Analyst: Bachmann’s debt ceiling talk “just nonsense”

WASHINGTON – At a Capitol Hill press conference yesterday, Rep. Michele Bachmann sought to downplay a failure to raise the Treasury Department’s borrowing authority when it expires Aug. 2.

“This is a misnomer, that I believe that the president and treasury secretary have been trying to pass off on the American people and it’s this,” Bachmann, who’s also running for the Republican presidential nomination, said. “If Congress fails to raise the debt ceiling by $2.5 trillion that somehow the United States will go into default and we will lose the full faith and credit of the United States. That is simply not true.”

“It’s just nonsense,” said Stan Collender, a partner at Qorvis Communications and a former House and Senate budget staffer with decades of experience, of Bachmann’s comments. “She has no idea what she’s talking about.”

Before dismissing Collender as a biased source, consider this: earlier this year, Bachmann invited Collender to speak about the federal budget before the House tea party caucus that she co-chairs.

Bachmann was promoting a bill, co-sponsored with fellow House Republicans Louie Gohmert and Steve King, that would prioritize government payments to make sure America’s creditors and soldiers would be first to get their checks in the event that the debt ceiling isn’t increased.

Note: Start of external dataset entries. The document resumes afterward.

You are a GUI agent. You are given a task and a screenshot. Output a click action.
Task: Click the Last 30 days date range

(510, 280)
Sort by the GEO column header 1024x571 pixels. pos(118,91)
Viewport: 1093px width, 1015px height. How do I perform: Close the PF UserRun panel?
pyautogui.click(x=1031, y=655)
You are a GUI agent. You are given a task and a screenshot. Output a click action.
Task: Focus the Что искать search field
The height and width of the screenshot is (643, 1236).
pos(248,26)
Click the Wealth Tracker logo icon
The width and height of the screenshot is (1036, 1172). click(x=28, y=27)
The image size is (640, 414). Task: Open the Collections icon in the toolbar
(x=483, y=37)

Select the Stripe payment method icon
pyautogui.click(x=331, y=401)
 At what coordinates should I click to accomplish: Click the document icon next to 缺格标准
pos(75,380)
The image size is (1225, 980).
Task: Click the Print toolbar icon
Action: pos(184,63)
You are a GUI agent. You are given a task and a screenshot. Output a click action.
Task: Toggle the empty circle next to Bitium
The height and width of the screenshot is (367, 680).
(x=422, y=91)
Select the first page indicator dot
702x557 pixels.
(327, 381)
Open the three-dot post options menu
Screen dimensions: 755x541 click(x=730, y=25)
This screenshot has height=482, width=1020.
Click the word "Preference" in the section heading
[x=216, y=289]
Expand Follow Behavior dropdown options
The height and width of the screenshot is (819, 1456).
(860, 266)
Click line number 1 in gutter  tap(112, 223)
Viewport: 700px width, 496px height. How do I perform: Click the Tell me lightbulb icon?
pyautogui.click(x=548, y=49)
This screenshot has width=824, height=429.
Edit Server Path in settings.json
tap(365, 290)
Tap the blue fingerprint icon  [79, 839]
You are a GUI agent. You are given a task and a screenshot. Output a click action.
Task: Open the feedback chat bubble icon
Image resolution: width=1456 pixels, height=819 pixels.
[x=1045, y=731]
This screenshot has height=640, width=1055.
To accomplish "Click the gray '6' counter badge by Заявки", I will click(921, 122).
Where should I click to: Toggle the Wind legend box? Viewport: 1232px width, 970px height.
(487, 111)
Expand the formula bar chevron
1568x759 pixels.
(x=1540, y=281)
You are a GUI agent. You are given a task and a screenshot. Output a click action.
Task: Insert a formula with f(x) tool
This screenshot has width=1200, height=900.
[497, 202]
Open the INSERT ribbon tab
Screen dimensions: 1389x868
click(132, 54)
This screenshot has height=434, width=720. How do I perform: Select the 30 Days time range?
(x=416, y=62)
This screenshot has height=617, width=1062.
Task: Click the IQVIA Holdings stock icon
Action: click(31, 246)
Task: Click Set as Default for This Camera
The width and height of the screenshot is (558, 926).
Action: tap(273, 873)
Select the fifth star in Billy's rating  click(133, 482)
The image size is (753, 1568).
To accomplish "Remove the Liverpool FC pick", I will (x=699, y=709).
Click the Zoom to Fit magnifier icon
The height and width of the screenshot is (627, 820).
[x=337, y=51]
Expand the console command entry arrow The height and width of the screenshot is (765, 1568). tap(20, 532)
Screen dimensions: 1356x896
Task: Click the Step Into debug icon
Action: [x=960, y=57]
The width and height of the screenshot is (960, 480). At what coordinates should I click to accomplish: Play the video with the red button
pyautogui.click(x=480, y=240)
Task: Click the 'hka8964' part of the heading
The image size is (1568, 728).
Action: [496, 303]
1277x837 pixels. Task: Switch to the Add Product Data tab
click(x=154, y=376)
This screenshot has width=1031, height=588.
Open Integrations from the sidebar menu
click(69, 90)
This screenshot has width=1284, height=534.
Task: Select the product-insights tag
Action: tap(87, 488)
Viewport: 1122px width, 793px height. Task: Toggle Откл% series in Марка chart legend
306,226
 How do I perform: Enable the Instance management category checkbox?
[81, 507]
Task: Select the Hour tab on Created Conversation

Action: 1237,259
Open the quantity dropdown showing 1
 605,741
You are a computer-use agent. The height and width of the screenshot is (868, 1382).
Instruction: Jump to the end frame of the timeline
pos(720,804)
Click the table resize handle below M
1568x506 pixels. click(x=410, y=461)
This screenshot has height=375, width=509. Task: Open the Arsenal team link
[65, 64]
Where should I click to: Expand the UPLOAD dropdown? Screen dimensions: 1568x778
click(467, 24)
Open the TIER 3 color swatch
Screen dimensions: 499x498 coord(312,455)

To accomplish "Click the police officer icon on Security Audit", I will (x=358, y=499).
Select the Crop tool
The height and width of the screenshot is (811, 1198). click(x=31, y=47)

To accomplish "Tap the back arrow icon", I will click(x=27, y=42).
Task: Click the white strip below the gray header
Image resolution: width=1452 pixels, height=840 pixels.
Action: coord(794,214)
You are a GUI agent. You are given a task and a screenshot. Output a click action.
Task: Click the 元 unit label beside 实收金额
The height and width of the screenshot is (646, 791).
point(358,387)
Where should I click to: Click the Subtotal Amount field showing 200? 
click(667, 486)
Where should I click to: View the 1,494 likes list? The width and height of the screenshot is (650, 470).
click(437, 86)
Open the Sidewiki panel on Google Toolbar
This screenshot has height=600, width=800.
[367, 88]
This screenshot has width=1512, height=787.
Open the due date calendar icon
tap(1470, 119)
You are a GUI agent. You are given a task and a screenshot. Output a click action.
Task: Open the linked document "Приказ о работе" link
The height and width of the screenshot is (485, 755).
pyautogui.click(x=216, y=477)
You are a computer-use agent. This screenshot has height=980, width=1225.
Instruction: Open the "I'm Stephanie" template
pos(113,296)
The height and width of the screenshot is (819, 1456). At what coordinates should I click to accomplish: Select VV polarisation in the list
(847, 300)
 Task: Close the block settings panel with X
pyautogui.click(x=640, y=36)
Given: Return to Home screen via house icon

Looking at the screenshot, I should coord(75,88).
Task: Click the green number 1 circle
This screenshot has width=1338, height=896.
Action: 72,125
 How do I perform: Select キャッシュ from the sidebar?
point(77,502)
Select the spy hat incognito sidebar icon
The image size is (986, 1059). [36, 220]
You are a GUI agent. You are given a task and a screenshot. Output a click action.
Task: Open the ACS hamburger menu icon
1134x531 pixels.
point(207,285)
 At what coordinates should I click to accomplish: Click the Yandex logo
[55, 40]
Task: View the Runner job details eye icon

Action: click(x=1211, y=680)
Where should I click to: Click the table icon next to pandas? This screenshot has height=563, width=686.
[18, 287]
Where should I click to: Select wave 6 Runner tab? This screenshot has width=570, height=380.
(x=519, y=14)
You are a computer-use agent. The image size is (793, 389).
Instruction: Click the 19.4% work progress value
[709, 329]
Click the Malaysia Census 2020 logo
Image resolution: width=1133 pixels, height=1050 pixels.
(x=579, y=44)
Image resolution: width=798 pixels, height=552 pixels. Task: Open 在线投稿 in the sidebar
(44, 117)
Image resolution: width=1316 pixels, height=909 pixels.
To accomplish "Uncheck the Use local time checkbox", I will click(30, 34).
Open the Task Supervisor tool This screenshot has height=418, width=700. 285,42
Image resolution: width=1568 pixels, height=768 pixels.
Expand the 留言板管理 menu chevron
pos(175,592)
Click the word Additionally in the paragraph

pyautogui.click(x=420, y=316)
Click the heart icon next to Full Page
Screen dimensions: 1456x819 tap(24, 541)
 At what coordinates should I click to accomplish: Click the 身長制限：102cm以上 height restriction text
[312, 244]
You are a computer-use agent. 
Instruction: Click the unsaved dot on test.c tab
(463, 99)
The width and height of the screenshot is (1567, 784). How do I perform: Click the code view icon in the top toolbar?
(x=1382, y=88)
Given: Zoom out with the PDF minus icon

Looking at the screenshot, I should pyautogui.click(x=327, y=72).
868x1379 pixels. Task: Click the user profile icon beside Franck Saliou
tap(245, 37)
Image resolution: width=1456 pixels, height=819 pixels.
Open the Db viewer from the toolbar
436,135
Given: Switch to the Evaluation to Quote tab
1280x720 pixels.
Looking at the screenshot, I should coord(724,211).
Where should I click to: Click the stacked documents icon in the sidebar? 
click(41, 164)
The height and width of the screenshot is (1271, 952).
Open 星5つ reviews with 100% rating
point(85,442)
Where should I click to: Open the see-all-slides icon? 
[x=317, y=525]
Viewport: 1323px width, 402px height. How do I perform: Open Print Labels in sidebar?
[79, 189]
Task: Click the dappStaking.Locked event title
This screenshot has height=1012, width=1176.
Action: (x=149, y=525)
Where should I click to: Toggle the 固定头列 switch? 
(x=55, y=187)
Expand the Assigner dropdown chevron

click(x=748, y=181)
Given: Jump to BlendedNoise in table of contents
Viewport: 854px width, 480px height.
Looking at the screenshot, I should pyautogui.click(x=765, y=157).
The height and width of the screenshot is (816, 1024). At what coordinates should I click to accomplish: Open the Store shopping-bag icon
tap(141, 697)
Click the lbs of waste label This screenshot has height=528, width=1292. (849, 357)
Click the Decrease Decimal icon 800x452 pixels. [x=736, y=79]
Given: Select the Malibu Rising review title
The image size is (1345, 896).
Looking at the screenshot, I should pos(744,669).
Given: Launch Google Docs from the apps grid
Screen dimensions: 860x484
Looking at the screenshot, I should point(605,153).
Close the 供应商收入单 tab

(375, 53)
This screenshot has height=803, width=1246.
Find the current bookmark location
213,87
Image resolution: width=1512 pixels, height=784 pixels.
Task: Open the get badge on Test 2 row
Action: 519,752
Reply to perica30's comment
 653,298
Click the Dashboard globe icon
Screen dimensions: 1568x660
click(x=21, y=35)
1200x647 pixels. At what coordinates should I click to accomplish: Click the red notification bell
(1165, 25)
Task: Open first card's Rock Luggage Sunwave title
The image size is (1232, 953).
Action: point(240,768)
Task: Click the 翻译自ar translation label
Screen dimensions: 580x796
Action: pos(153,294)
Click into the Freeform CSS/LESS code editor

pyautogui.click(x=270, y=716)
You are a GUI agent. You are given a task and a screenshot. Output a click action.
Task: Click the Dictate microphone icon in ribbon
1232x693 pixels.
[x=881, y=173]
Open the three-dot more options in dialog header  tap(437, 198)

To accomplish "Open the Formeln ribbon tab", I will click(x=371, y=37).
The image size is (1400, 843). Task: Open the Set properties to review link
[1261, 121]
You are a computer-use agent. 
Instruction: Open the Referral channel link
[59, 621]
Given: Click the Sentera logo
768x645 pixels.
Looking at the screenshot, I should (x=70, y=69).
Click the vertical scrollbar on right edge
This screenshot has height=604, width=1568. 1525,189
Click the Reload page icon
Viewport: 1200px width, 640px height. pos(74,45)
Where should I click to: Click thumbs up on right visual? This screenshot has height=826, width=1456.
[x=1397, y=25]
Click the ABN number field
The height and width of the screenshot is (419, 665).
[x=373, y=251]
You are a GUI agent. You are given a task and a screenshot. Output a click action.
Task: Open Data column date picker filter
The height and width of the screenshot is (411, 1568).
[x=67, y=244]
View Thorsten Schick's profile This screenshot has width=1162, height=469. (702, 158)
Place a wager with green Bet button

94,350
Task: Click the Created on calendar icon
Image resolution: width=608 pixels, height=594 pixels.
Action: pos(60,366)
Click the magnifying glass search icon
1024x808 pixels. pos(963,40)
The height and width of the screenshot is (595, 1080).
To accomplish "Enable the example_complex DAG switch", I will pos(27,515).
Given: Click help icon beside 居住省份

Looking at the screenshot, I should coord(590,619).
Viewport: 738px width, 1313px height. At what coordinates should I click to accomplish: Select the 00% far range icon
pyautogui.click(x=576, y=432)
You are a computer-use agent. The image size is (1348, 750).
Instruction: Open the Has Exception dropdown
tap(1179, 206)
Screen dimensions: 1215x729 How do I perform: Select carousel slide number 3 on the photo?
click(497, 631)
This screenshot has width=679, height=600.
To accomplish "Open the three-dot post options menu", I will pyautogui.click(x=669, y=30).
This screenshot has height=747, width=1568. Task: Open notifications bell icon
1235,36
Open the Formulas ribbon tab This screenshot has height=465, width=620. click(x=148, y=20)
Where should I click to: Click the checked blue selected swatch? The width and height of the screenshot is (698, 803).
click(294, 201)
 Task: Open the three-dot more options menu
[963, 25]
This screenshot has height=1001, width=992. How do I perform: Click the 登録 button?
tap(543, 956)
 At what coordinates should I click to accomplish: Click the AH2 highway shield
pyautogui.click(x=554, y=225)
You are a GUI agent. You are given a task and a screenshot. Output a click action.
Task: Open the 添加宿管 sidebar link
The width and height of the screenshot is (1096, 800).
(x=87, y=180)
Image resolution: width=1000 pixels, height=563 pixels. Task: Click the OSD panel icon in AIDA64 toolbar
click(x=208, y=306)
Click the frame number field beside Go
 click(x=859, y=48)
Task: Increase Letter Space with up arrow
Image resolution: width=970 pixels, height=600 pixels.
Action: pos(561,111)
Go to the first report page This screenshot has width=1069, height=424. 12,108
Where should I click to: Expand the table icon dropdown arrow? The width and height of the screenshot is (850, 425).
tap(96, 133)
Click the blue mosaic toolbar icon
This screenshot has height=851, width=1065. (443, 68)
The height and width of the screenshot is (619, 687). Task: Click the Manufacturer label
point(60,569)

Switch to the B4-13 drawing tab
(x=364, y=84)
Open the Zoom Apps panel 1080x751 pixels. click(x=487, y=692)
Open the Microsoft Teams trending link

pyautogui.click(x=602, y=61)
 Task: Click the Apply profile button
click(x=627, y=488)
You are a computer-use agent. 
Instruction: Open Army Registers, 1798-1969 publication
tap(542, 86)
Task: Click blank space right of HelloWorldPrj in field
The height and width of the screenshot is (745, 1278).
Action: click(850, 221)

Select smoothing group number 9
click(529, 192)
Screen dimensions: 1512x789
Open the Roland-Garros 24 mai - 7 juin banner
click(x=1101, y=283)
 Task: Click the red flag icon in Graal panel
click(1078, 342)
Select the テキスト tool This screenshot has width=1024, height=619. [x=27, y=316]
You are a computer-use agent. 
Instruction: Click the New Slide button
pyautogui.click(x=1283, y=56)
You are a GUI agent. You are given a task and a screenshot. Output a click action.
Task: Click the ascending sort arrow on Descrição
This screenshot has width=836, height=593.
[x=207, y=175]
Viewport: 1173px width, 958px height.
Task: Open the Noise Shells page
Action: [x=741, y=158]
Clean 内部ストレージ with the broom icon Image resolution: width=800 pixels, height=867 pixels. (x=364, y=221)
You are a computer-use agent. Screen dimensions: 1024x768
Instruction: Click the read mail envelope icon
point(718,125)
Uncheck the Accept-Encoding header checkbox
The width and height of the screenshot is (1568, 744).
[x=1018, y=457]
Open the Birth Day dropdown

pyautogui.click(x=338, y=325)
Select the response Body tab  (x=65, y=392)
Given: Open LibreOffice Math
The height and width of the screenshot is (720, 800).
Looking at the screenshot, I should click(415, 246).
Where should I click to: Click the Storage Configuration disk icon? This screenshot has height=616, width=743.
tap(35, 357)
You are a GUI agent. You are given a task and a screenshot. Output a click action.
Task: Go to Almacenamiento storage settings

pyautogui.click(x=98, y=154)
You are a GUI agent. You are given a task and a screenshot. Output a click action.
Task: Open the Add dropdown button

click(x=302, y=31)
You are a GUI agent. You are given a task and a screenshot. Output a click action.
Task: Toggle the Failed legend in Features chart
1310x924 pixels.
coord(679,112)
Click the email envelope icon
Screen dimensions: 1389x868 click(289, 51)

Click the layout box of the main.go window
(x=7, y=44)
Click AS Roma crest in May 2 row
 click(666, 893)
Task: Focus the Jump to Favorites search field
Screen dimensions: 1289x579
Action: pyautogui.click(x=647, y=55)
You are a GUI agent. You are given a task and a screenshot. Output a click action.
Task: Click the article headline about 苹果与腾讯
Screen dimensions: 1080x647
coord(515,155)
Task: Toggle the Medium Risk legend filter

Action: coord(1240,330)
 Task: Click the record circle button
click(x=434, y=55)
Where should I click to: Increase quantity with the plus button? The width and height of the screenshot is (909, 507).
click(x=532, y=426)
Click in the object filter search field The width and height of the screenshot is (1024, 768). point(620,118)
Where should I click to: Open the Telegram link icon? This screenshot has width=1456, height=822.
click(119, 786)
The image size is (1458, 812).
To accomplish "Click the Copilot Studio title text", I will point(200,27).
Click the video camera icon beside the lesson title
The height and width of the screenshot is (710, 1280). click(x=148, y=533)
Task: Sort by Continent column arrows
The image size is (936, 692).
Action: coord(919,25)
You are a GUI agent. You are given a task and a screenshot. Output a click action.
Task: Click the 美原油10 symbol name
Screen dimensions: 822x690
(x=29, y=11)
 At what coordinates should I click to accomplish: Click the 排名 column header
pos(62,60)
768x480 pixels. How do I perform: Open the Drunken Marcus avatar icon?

“Do they really want to tell Medicare and Social Security recipients they’re not getting paid?” Collender asked.

Not really.

At yesterday’s press conference a reporter asked Bachmann who would not get paid in the event of a default. She evaded the question and sought to imply that Social Security and Medicare wouldn’t be touched.

According to the Bipartisan Policy Center, it’s true that debt payments, defense spending, Social Security and Medicare account together would account for slightly more than all of the revenue coming in each month, meaning that Bachmann’s priorities could be funded. All other federal government spending, from food safety to NASA would have to shut down immediately.

But it’s not clear that the government possesses an efficient payment mechanism to prioritize payments, said Collender.

“At least initially, you pay in the order in which things are presented,” said Collander. “The only control is to not issue checks, but it’s not easy to do because it’s never been done before and the Treasury and the Office of Management and Budget have to tell agencies which bills to not pay.”

Then there are constitutional issues. Congress has already made spending decisions codified into law through the appropriations process. Collender said there’s no way, absent another act of Congress, to distinguish between Congress’ other priorities.

Even if government spending were to be drastically cut after the Aug. 2 deadline to raise the debt ceiling, and Bachmann ‘s plan to pay creditors was done, Collender said it was almost a certainty that ratings agencies would downgrade U.S. government debt because the of the increased chance that bondholders would not be paid in the future.

Pension funds are required to hold vast portfolios of triple-A rated securities, including Treasury bonds. They would have to shed their holdings in a vast fire sale once a downgrade took place, said Collender. Intra-bank lending would also dry up over night because banks use Treasury bills as collateral.

Interest rates would shoot up overnight and an economic calamity would be inevitable, said Collender, comparing the implications to the financial crisis.

“It would make what happened in 2008 look like child’s play,” said Collender.